2) They mentioned we may have to change rooms mid-stay.  Anyone stayed for 2 weeks?  I'm wondering how likely it is that we'll all have to move?  This will be a bit of a pain with kids, it's something we'd gladly do if we were switching resorts (worth it to be able to experience another resort), but I would not be as excited about it, if we're just moving over 1 building ;-)  
3) Does SSR have a sleeper chair to accommodate a 5th person?  I would like to invite another family member who would likely only be able to stay for 4 nights or so.  I read that some units sleep 5, I thought SSR may have been one of those but pics online do not show a sleeper chair.
Thanks!


----------



## rfc0001 (Mar 7, 2015)

Shelb14 said:


> We currently have (2) 1 br units booked for our party of 8 (traded in through RCI) for 2 consecutive weeks at the end of Aug (so 4 separate reservation #'s).  I have a few questions I'm hoping somebody may know the answer to:
> 1) We requested units next to each other in Congress Park.  I know there is no guarantee, but is SSR usually able to accomdate your requests?


Adjacent rooms is gong to be really tough from a scheduling perspective -- you'll be lucky if they are in the same building/floor -- you may even wish to change your request to "same building/floor as reservation xyx" -- if the request is adjacent room it may be impossible and they'll just ignore it.  The broader the request the more likely it will get honored.  Also, make sure to call DVC MS (800-800-9800) and update _both_ reservations with this request, referencing each other.


> 2) They mentioned we may have to change rooms mid-stay.  Anyone stayed for 2 weeks?  I'm wondering how likely it is that we'll all have to move?  This will be a bit of a pain with kids, it's something we'd gladly do if we were switching resorts (worth it to be able to experience another resort), but I would not be as excited about it, if we're just moving over 1 building ;-)

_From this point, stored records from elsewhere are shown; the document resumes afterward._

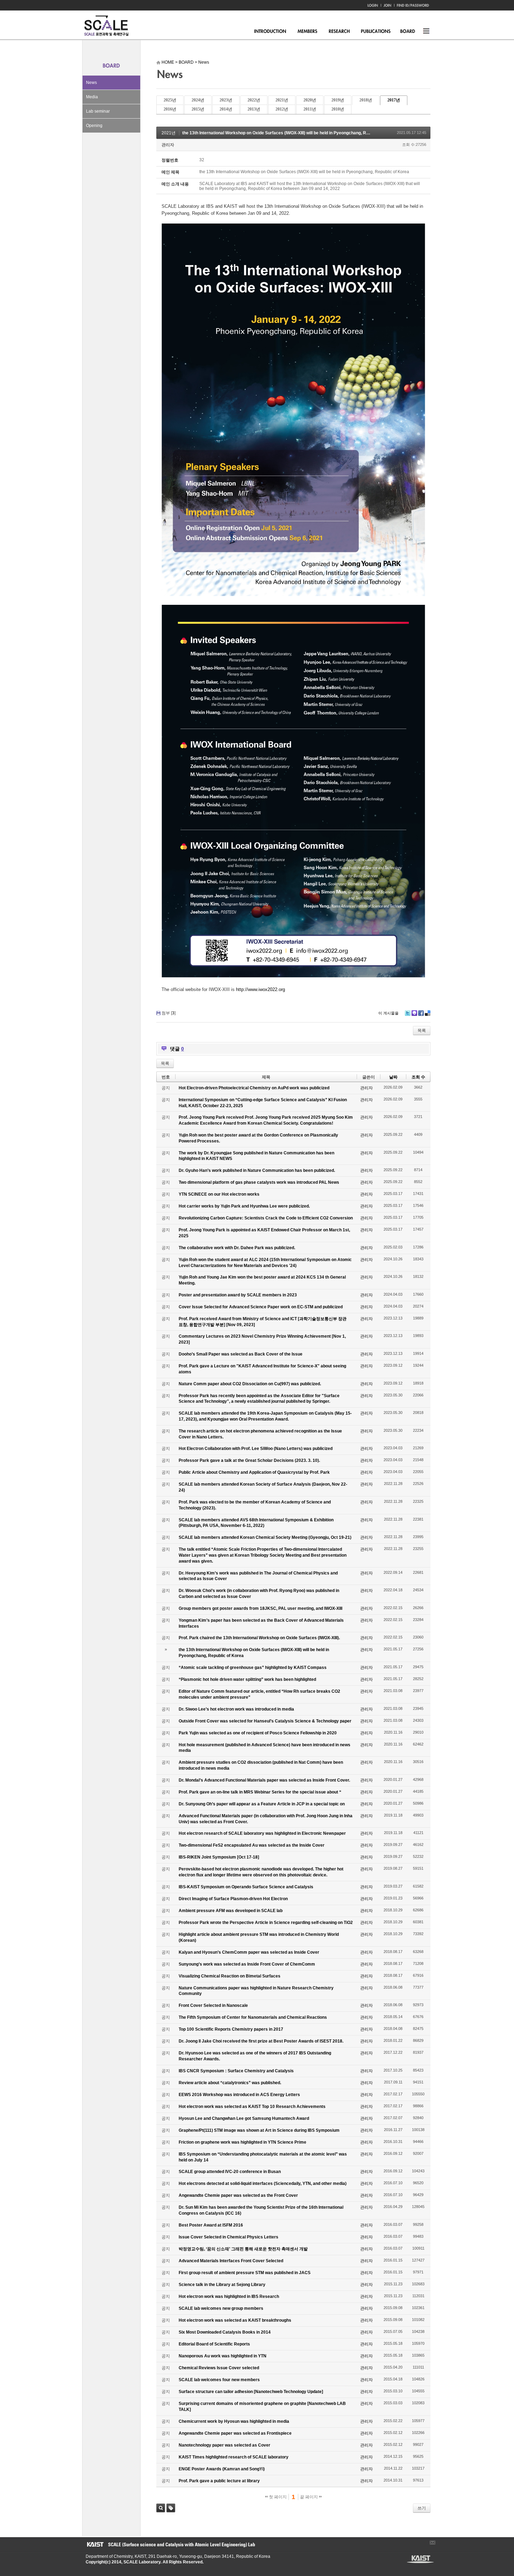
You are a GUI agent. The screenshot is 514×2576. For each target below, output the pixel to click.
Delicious (427, 1013)
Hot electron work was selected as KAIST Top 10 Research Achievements (252, 2106)
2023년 (226, 100)
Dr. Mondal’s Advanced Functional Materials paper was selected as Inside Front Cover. (264, 1780)
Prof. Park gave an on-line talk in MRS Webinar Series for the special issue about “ (260, 1792)
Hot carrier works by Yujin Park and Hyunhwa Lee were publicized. (244, 1206)
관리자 (168, 144)
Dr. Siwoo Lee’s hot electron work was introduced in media (236, 1709)
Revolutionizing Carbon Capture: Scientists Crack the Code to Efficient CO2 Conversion (266, 1218)
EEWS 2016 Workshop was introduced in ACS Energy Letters (239, 2094)
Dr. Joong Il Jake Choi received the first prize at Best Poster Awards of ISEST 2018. (261, 2041)
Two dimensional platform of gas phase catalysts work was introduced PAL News (259, 1182)
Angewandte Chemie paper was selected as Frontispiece (235, 2433)
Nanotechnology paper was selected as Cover (224, 2445)
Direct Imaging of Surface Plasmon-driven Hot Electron (233, 1898)
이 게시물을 (388, 1013)
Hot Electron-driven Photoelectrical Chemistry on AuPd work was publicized (254, 1087)
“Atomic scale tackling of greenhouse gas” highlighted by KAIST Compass (253, 1667)
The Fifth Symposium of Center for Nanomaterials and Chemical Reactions (253, 2017)
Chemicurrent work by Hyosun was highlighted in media (234, 2421)
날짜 (393, 1077)
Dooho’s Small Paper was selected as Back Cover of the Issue (240, 1354)
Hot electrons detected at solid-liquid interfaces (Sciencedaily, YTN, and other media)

I've done this _many_ times -- we always did 2 contiguous RCI weeks before kids were in school -- great way to experience Disney BTW (_very_ relaxed since you aren't in a hurry to see everything).  We also do this all the time with multiple DVC/RCI reservations to add on a day at the beginning/end
of an RCI reservation with DVC.  We've always  been able to stay in the same room (8+ times we've done this).  The trick is to call DVC MS and request to mark the first reservation as the first reservation of a continuing stay, and the second reservation as a continuing stay, referencing each other.  Also, confirm at checkin that you will be able to stay in the same room.  Ask the front desk to check with the scheduler -- don't just take their word for it.  If you check in late, the scheduler may not be in until the next morning.  Make sure someone checks with them to confirm the reservations are notated correctly.  If you do both these things, you'll have no problem.  You still have to show up by 11 to "check-out" and check  back in but you'll stay in the same room (note your MBs will stop working at 11 and will need reactivated at the front desk -- bring _all_ of them when you checkout because they need to be manually reactivated -- unless you requested different sets on MDE).


> 3) Does SSR have a sleeper chair to accommodate a 5th person?  I would like to invite another family member who would likely only be able to stay for 4 nights or so.  I read that some units sleep 5, I thought SSR may have been one of those but pics online do not show a sleeper chair.
> Thanks!


They do not.  All SSR 1bdrms have 1 King Bed, 1 Queen Sleeper Sofa.  See my WDW Point Chart (open in Excel and hover over points for resort/room to see room description include beds).

Have fun!


----------



## Weimaraner (Mar 7, 2015)

I had two 1 bedrooms booked this past mid November and called in advance to be near each other. They made a notation on both reservations. When we checked in, we found out during registration we were still placed in two different buildings. This resort is huuugggeee so fortunately the front desk staff relocated my sister's room closer to ours. It still was a walk but at least in same building which was important since she was staying alone. So hopefully they can place you near each other. We really enjoyed Saratoga and easy access to Downtown Disney. Enjoy your trip!


----------



## Shelb14 (Mar 7, 2015)

Thanks so much for answering all my questions. This is really helpful!


----------



## fergie1030 (Mar 8, 2015)

I stayed last August from 8/31 to September 7th at SSR & the SSR was almost empty. I stayed at Grandstand. 

Have a great  time.
Robin


----------